YOUR ASSIGNMENT
Pictures aside, restate the records below exactly as written.

***** RECORDS FOR THIS EXERCISE

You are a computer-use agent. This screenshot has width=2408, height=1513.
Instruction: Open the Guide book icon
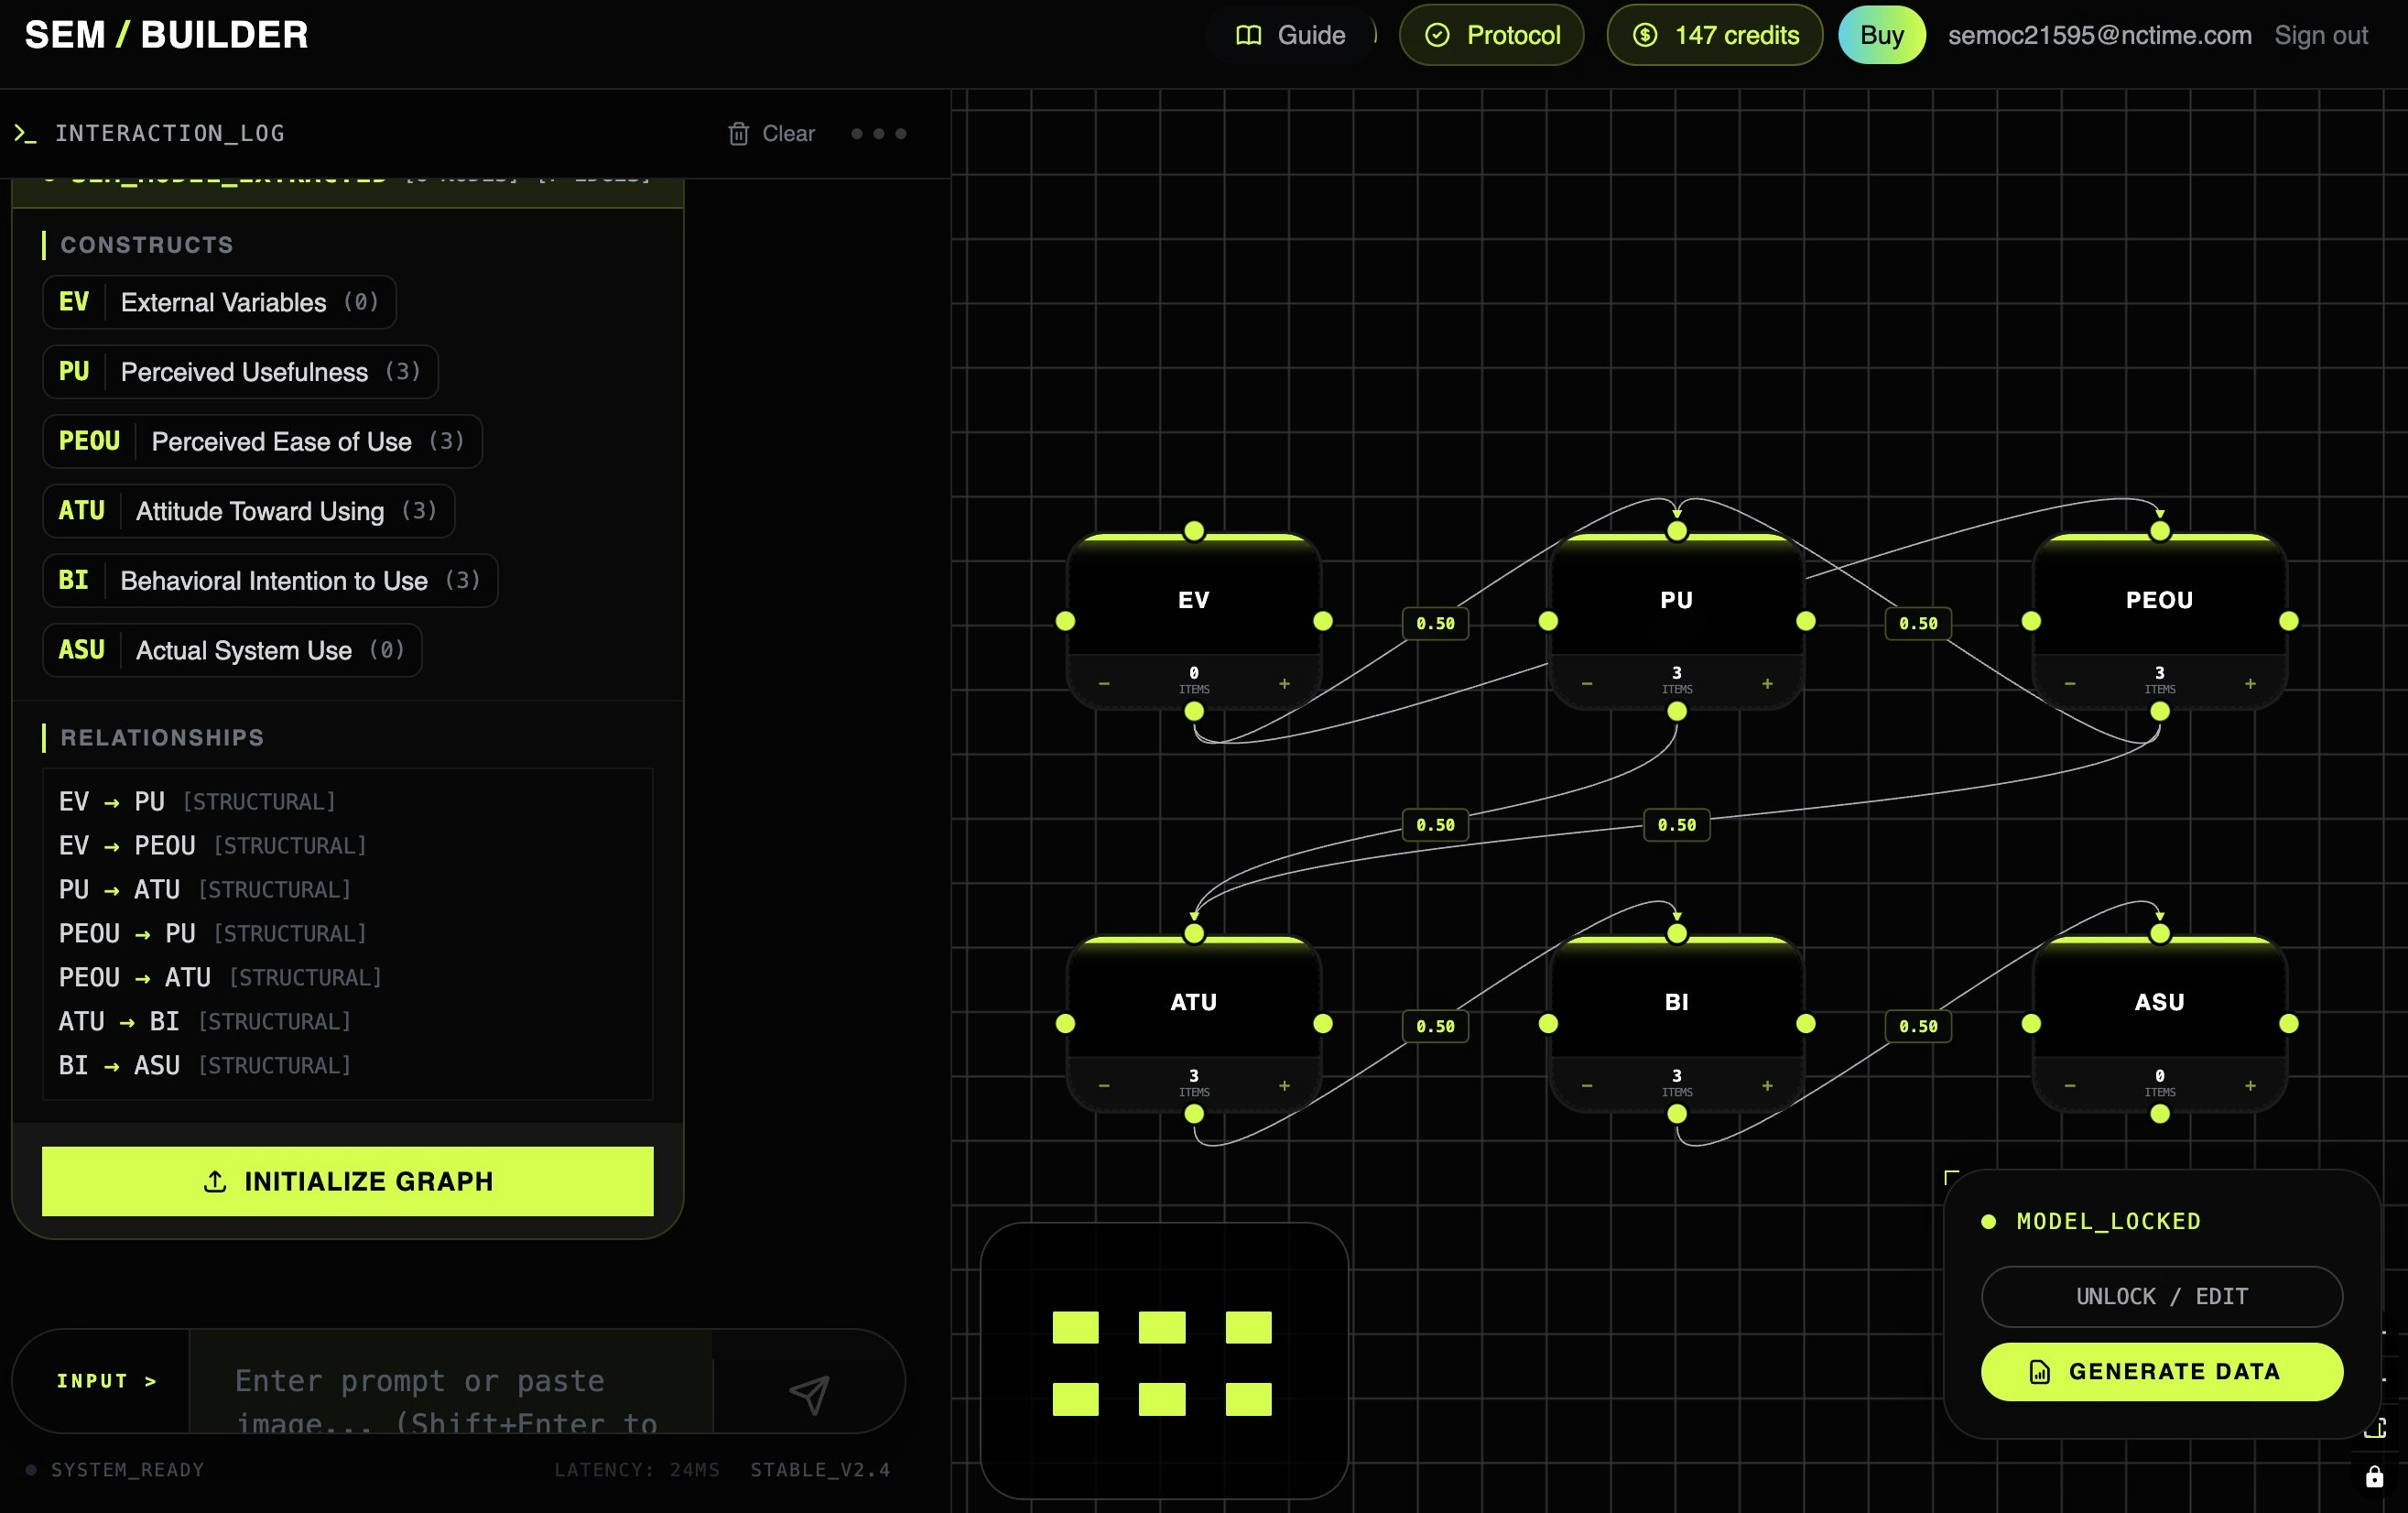click(1248, 35)
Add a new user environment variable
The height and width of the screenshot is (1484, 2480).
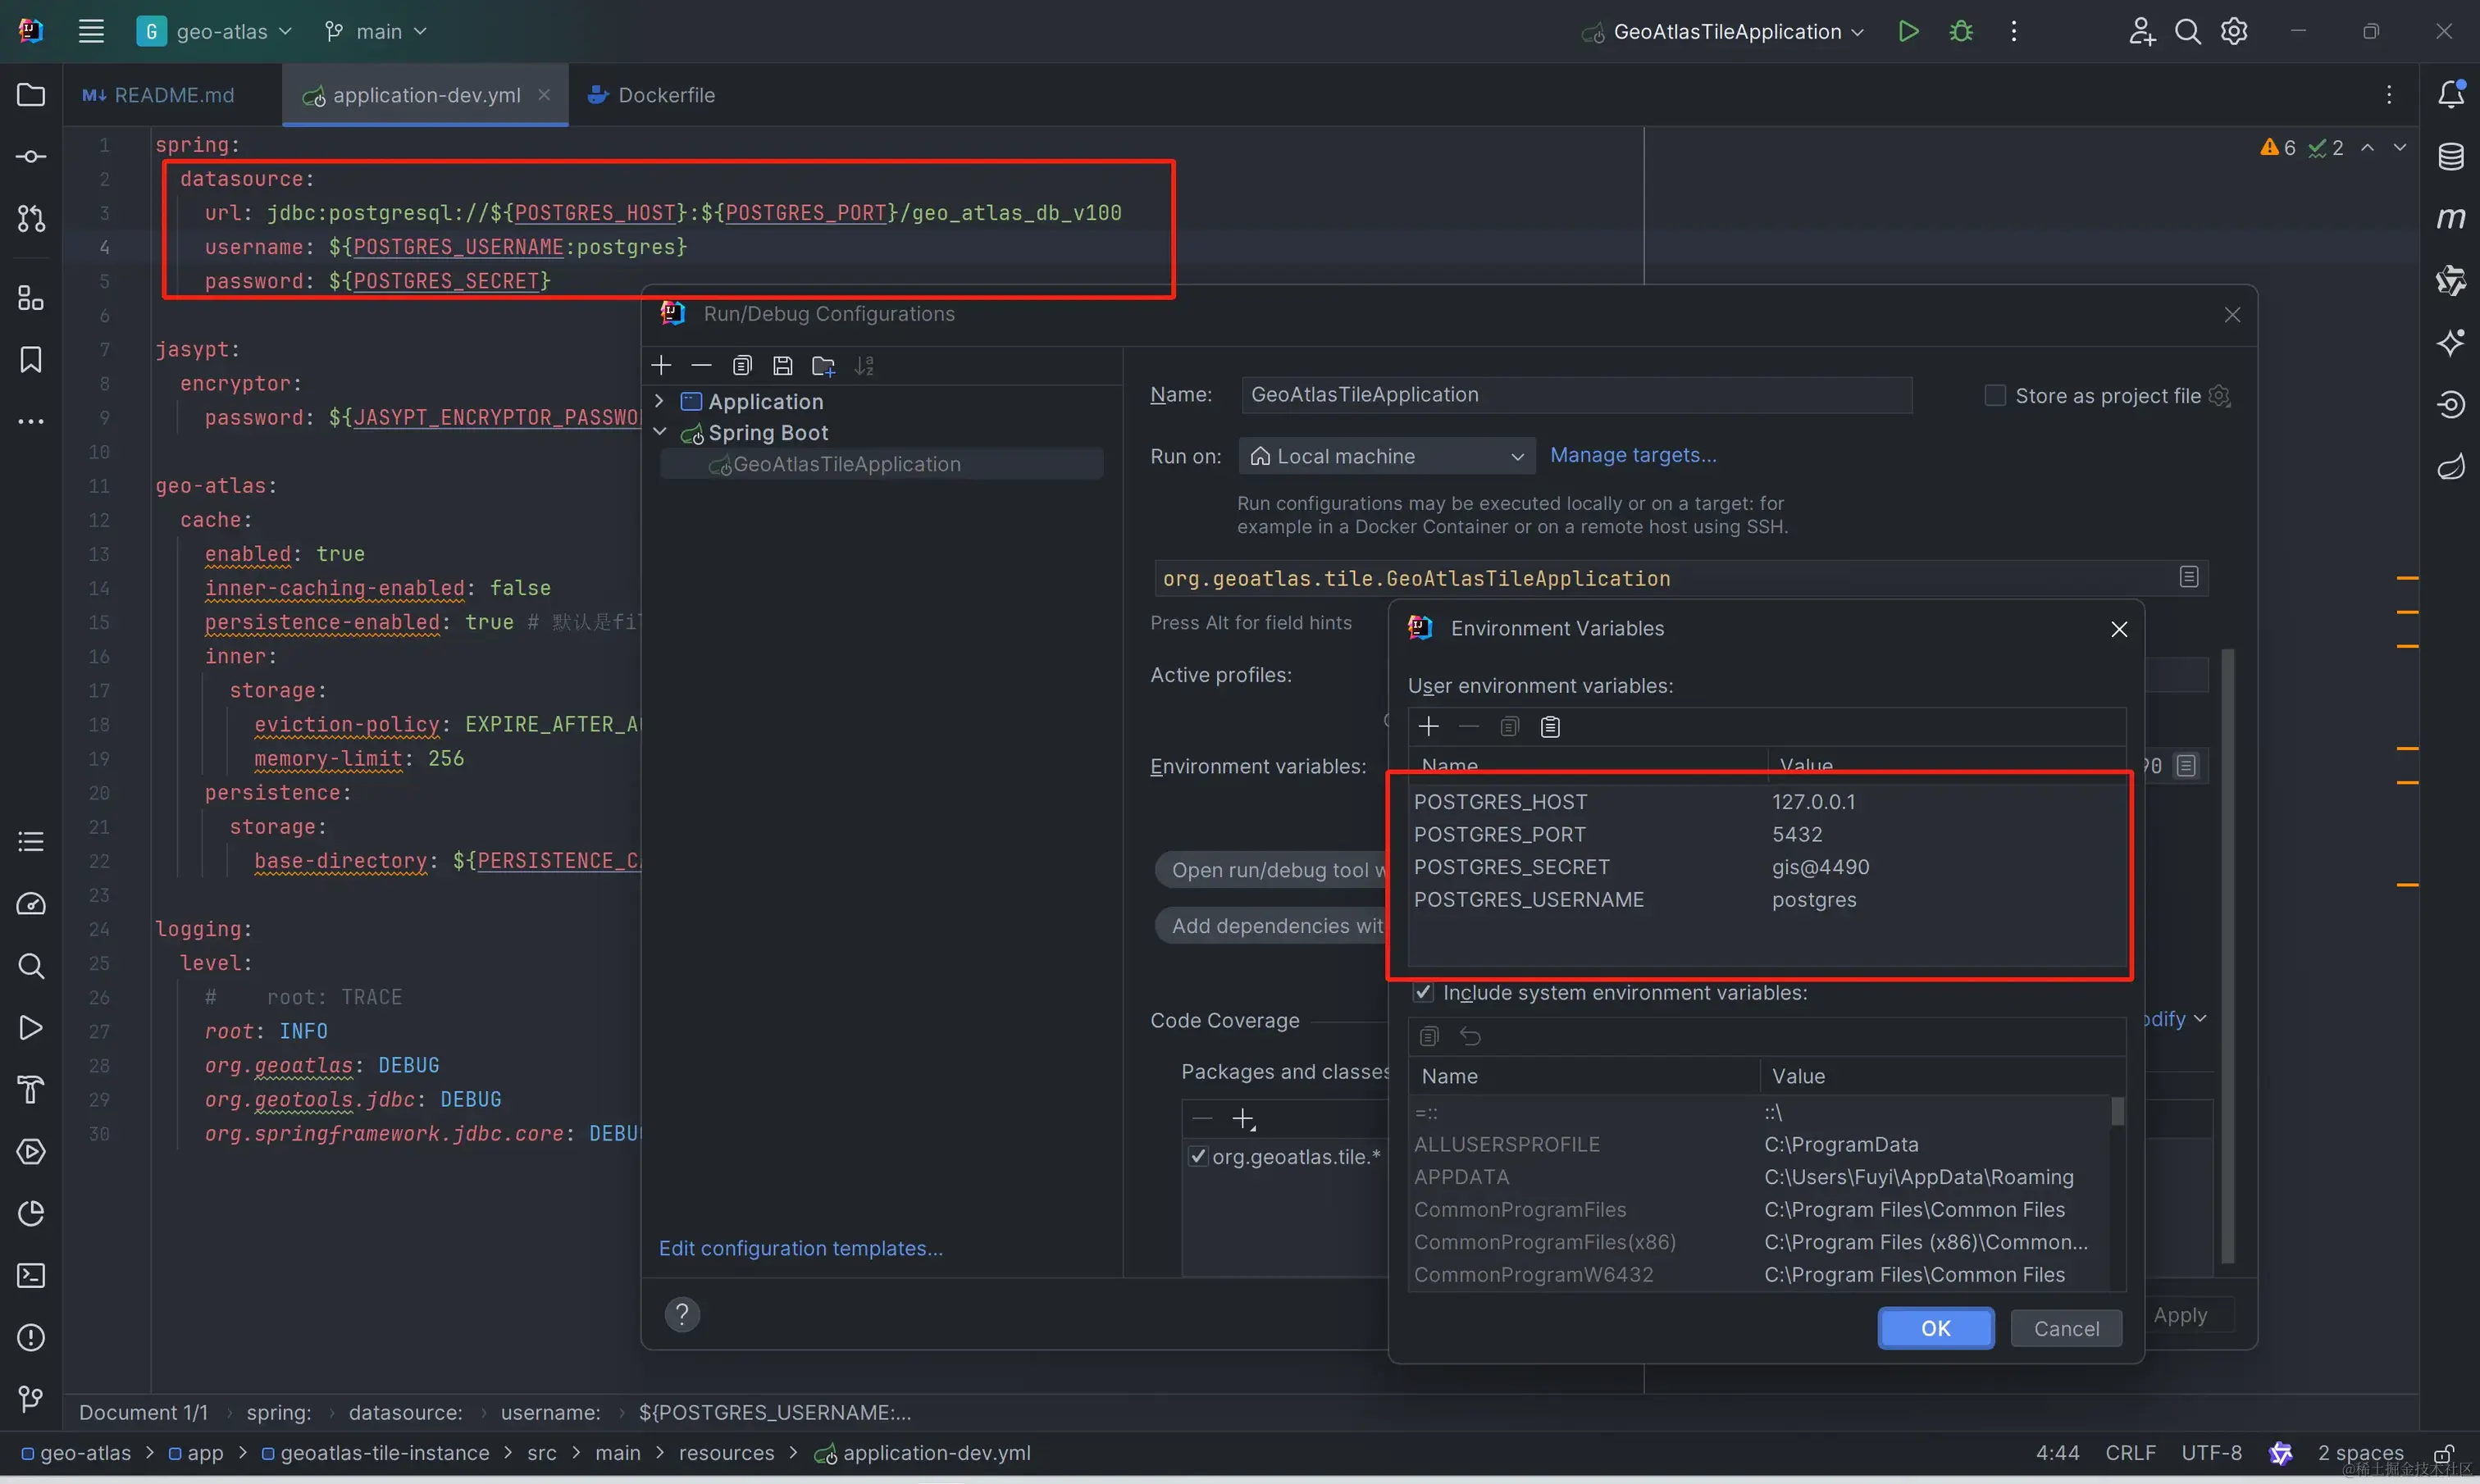click(1429, 727)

**********

WRITTEN SOLUTION
You are a computer-use agent. This screenshot has width=2408, height=1513.
Instruction: Open the Guide book icon
click(1248, 35)
Add a new user environment variable
The height and width of the screenshot is (1484, 2480).
click(1429, 727)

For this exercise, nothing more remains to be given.